▶ [Data to use]:
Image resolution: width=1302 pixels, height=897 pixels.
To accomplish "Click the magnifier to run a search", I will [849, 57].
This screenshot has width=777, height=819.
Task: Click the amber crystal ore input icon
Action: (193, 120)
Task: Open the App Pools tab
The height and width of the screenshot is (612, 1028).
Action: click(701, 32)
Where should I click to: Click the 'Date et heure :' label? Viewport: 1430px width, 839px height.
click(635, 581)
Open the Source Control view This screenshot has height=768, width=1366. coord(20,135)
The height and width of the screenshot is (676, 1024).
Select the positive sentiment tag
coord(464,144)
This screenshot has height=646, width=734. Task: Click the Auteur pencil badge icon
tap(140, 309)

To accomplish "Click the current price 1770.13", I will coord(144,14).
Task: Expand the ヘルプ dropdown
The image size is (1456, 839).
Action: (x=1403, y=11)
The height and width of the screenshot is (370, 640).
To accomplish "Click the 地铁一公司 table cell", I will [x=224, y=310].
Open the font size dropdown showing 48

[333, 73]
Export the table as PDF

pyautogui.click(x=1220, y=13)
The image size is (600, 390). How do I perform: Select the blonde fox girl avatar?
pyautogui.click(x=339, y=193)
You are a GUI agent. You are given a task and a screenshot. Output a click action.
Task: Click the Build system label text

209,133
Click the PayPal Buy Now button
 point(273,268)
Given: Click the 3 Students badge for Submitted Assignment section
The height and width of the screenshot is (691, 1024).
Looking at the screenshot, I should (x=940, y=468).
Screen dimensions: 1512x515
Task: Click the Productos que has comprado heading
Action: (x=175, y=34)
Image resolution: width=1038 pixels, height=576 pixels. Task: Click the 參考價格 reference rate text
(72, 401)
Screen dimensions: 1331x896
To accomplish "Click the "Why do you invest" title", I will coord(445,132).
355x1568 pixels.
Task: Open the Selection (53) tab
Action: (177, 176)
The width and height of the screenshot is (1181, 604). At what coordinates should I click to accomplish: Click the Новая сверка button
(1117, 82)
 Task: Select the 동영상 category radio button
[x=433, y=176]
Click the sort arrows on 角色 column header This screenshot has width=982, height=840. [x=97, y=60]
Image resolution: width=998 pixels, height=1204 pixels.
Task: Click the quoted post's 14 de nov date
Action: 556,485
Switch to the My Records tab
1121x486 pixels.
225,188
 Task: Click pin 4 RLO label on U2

▶ [Required work]:
A verbatim repeat of all the entries above is the required answer.

▶ [Task solution]:
Image resolution: width=1302 pixels, height=897 pixels.
To accomplish "Click the magnifier to run a search", I will [849, 57].
This screenshot has width=777, height=819.
Task: Click the amber crystal ore input icon
Action: (193, 120)
Task: Open the App Pools tab
The height and width of the screenshot is (612, 1028).
Action: click(701, 32)
Where should I click to: Click the 'Date et heure :' label? Viewport: 1430px width, 839px height.
click(635, 581)
Open the Source Control view This screenshot has height=768, width=1366. coord(20,135)
The height and width of the screenshot is (676, 1024).
Select the positive sentiment tag
coord(464,144)
This screenshot has height=646, width=734. Task: Click the Auteur pencil badge icon
tap(140, 309)

To accomplish "Click the current price 1770.13", I will coord(144,14).
Task: Expand the ヘルプ dropdown
The image size is (1456, 839).
Action: (x=1403, y=11)
The height and width of the screenshot is (370, 640).
To accomplish "Click the 地铁一公司 table cell", I will [x=224, y=310].
Open the font size dropdown showing 48

[333, 73]
Export the table as PDF

pyautogui.click(x=1220, y=13)
The image size is (600, 390). How do I perform: Select the blonde fox girl avatar?
pyautogui.click(x=339, y=193)
You are a GUI agent. You are given a task and a screenshot. Output a click action.
Task: Click the Build system label text

209,133
Click the PayPal Buy Now button
 point(273,268)
Given: Click the 3 Students badge for Submitted Assignment section
The height and width of the screenshot is (691, 1024).
Looking at the screenshot, I should (x=940, y=468).
Screen dimensions: 1512x515
Task: Click the Productos que has comprado heading
Action: (x=175, y=34)
Image resolution: width=1038 pixels, height=576 pixels. Task: Click the 參考價格 reference rate text
(72, 401)
Screen dimensions: 1331x896
To accomplish "Click the "Why do you invest" title", I will coord(445,132).
355x1568 pixels.
Task: Open the Selection (53) tab
Action: (177, 176)
The width and height of the screenshot is (1181, 604). At what coordinates should I click to accomplish: Click the Новая сверка button
(1117, 82)
 Task: Select the 동영상 category radio button
[x=433, y=176]
Click the sort arrows on 角色 column header This screenshot has width=982, height=840. [x=97, y=60]
Image resolution: width=998 pixels, height=1204 pixels.
Task: Click the quoted post's 14 de nov date
Action: 556,485
Switch to the My Records tab
1121x486 pixels.
225,188
 Task: Click pin 4 RLO label on U2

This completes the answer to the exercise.